(Document passage)

Only people who have had a 'mental illness' or knows of someone with one will understand completely how devastating it is. But my horse (and riding) is good therapy, and I will take it one day at a time. lWill keep you posted to let you know how im going. Will ring the local riding centre to organise a lesson for next week, so that should help me enormously. Thanks again kind people.
Jittery (on the road to recovery)

Jan Heine
12-04-00, 03:38 AM
Jitery I have spent a life time working with people with mental illness and have had some major set backs in my own life as well - the best advice I can give you is the advice I have often given and also the advice I was given - be kind to yourself - you are NOT a nutter - you have just had a set back from which you WILL recover - it sounds to me like you have a good attitude and your love of horses will help you through it! So, relax, enjoy your recuperation and be kind to yourself - acknowledge your own courage because indeed that is what you are - courageous - you have proved that by posting here and asking for help - remember to keep telling us about your milestones - big or small - we really DO care!

(End Document passage)

## Problem to work on
Copy word for word the part of the forum thread between "Only people who" and "again kind people.", inclusive.

(Extracted material)

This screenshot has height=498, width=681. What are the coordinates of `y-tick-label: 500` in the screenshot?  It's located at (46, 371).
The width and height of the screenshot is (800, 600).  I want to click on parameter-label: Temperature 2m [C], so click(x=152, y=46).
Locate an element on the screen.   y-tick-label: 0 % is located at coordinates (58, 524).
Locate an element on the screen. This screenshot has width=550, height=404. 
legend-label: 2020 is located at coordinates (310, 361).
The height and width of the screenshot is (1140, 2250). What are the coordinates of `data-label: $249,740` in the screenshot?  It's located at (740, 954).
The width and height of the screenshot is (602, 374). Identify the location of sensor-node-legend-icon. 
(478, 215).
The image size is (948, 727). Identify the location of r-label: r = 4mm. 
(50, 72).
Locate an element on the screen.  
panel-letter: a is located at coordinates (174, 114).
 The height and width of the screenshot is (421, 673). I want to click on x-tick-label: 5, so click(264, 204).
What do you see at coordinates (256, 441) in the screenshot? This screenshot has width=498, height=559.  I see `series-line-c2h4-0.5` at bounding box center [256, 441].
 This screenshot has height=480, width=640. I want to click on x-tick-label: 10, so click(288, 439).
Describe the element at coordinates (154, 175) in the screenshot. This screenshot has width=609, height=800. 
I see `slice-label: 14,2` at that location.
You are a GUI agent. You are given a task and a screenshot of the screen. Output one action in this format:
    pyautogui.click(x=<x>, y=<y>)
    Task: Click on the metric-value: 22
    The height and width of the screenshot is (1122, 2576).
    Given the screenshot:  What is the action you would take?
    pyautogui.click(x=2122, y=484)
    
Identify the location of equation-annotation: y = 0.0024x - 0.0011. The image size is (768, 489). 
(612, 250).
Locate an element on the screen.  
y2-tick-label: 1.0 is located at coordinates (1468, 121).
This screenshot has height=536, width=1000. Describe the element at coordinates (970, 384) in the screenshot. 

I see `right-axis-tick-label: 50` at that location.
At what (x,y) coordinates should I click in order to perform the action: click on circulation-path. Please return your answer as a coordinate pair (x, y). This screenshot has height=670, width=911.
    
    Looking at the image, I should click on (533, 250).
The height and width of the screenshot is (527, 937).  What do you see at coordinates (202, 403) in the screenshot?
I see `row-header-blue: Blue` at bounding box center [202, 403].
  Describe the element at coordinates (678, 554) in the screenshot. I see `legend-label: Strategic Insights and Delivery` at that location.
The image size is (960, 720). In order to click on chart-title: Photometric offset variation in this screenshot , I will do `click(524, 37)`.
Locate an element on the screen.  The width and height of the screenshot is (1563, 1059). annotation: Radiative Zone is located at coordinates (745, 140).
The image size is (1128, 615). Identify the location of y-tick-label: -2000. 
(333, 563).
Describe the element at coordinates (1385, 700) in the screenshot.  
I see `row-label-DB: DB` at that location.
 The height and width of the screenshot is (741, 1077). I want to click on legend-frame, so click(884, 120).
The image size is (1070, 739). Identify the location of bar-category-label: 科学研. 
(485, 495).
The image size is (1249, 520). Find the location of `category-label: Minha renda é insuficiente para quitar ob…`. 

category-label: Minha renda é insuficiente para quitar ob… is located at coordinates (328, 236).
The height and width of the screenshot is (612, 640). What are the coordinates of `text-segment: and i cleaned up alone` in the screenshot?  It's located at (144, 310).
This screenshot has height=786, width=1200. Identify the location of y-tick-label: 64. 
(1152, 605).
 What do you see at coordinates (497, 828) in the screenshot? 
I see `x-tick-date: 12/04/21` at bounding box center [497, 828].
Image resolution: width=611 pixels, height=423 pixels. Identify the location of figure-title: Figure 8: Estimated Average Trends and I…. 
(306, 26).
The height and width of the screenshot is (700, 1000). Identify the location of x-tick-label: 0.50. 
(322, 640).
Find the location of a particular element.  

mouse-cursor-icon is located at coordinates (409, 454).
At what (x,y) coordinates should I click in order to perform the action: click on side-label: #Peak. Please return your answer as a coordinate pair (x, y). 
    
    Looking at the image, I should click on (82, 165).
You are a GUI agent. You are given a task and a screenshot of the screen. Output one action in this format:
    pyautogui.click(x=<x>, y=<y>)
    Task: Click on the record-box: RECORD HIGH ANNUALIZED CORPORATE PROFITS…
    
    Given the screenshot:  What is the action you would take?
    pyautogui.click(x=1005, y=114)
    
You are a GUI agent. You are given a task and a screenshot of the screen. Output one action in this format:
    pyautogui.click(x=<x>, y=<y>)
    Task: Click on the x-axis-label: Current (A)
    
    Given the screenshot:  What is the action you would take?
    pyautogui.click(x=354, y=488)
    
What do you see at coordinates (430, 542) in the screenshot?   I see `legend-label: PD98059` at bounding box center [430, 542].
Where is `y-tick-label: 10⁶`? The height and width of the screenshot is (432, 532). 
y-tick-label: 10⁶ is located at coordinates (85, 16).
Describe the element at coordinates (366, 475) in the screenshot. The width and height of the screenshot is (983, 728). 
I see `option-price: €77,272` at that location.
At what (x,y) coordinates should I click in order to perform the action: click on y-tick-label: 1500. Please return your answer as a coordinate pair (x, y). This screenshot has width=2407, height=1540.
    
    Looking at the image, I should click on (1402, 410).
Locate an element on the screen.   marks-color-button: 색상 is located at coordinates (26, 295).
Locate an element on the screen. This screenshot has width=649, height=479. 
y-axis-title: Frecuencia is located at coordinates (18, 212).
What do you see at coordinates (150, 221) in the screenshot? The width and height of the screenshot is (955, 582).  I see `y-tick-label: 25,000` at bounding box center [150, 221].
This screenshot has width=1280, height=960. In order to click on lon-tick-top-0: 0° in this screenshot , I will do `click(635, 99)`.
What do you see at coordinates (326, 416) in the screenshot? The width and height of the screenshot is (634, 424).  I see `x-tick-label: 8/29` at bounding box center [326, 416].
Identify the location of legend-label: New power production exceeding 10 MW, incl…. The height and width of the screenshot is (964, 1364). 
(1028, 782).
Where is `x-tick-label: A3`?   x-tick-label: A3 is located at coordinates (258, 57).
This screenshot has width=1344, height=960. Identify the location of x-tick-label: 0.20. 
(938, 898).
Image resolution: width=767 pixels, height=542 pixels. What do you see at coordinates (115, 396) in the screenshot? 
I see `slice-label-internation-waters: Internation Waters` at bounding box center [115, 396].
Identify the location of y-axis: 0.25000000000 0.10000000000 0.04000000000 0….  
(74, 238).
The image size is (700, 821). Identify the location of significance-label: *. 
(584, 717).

(End Extracted material)

## Worked solution
Only people who have had a 'mental illness' or knows of someone with one will understand completely how devastating it is. But my horse (and riding) is good therapy, and I will take it one day at a time. lWill keep you posted to let you know how im going. Will ring the local riding centre to organise a lesson for next week, so that should help me enormously. Thanks again kind people.